━━ Provided data ━━

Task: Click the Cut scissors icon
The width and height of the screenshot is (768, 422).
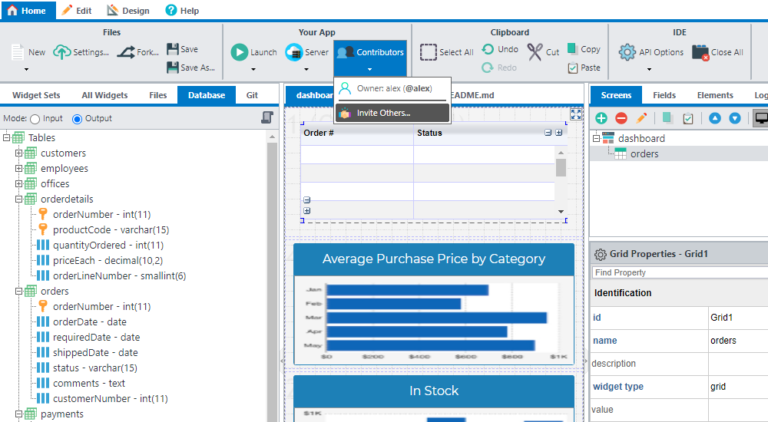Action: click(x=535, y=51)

━━━
━━ Provided data ━━

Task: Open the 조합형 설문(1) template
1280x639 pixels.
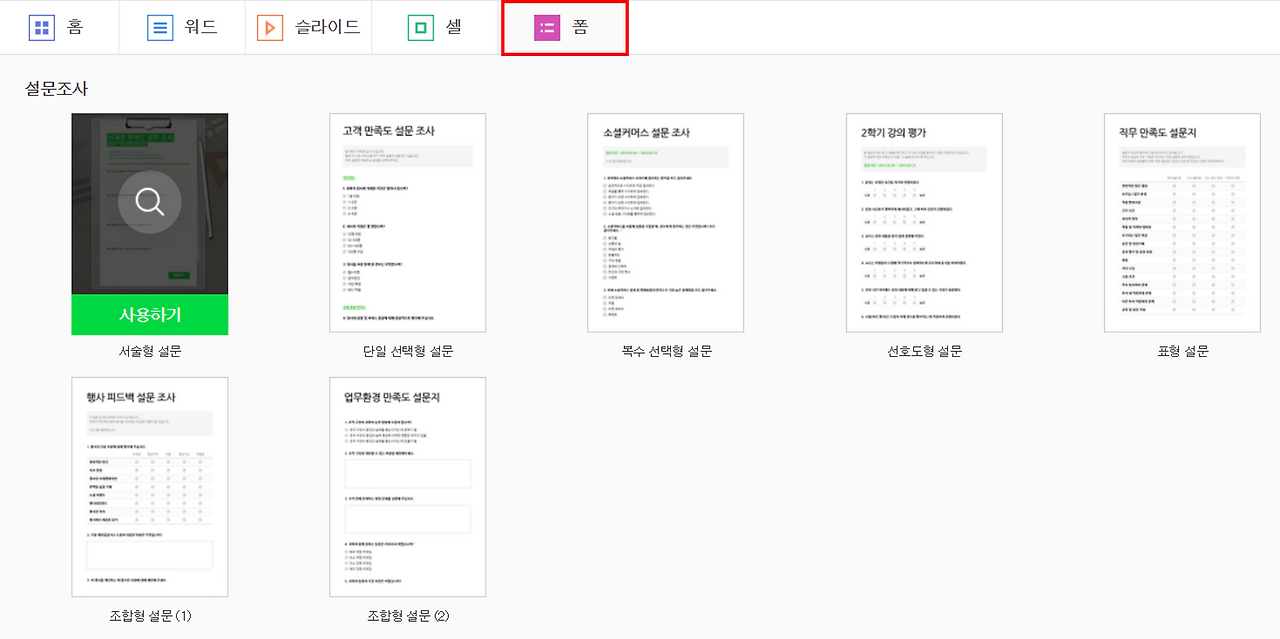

━━━
━━ Provided data ━━

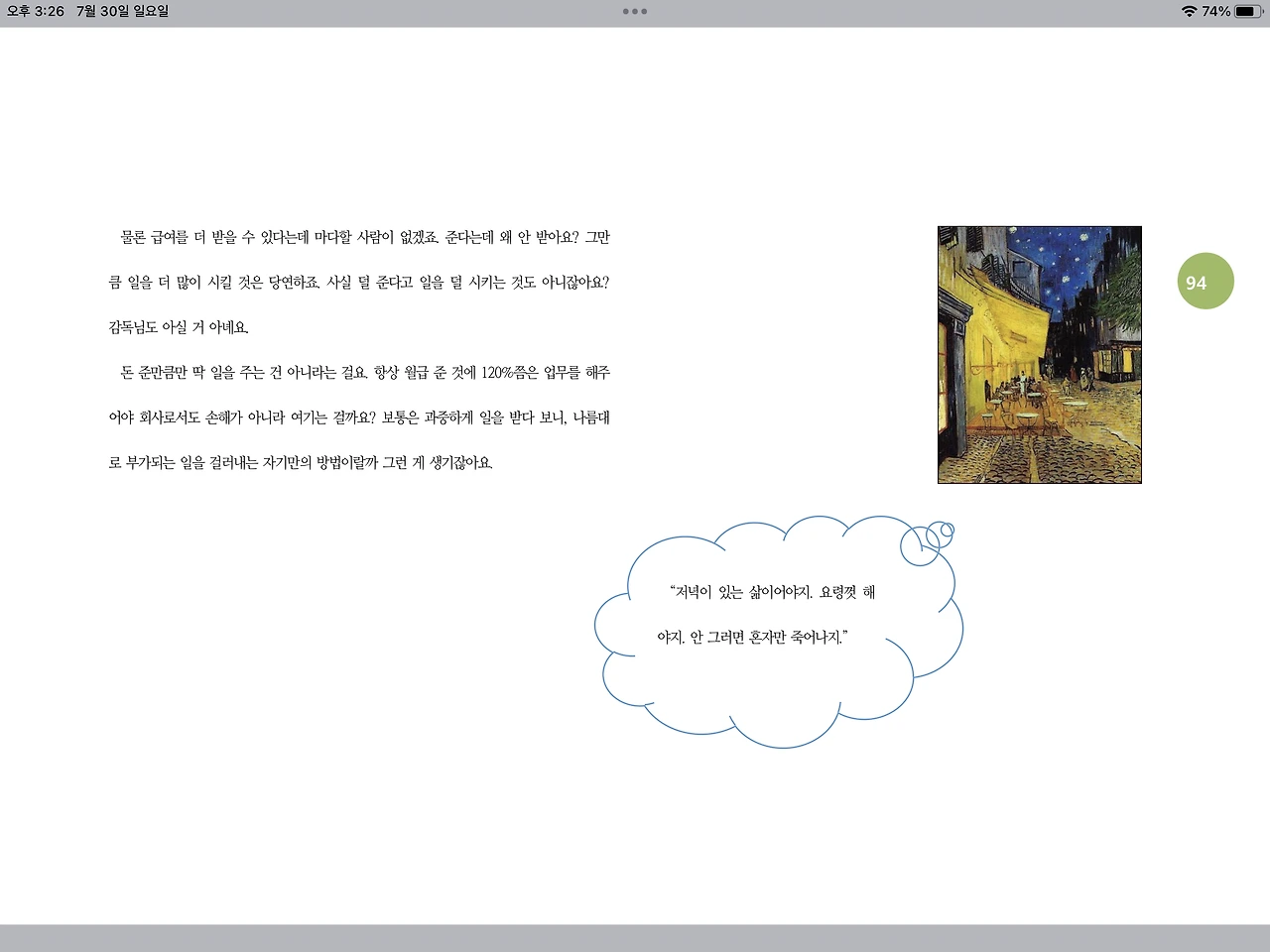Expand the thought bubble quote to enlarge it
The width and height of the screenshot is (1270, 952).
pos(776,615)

━━━

◆ What is being asked: Your answer should consist of each line of the data above in which the word "Task" occurs.

◆ Result below:
Task: Click the Cut scissors icon
Task: Open the 조합형 설문(1) template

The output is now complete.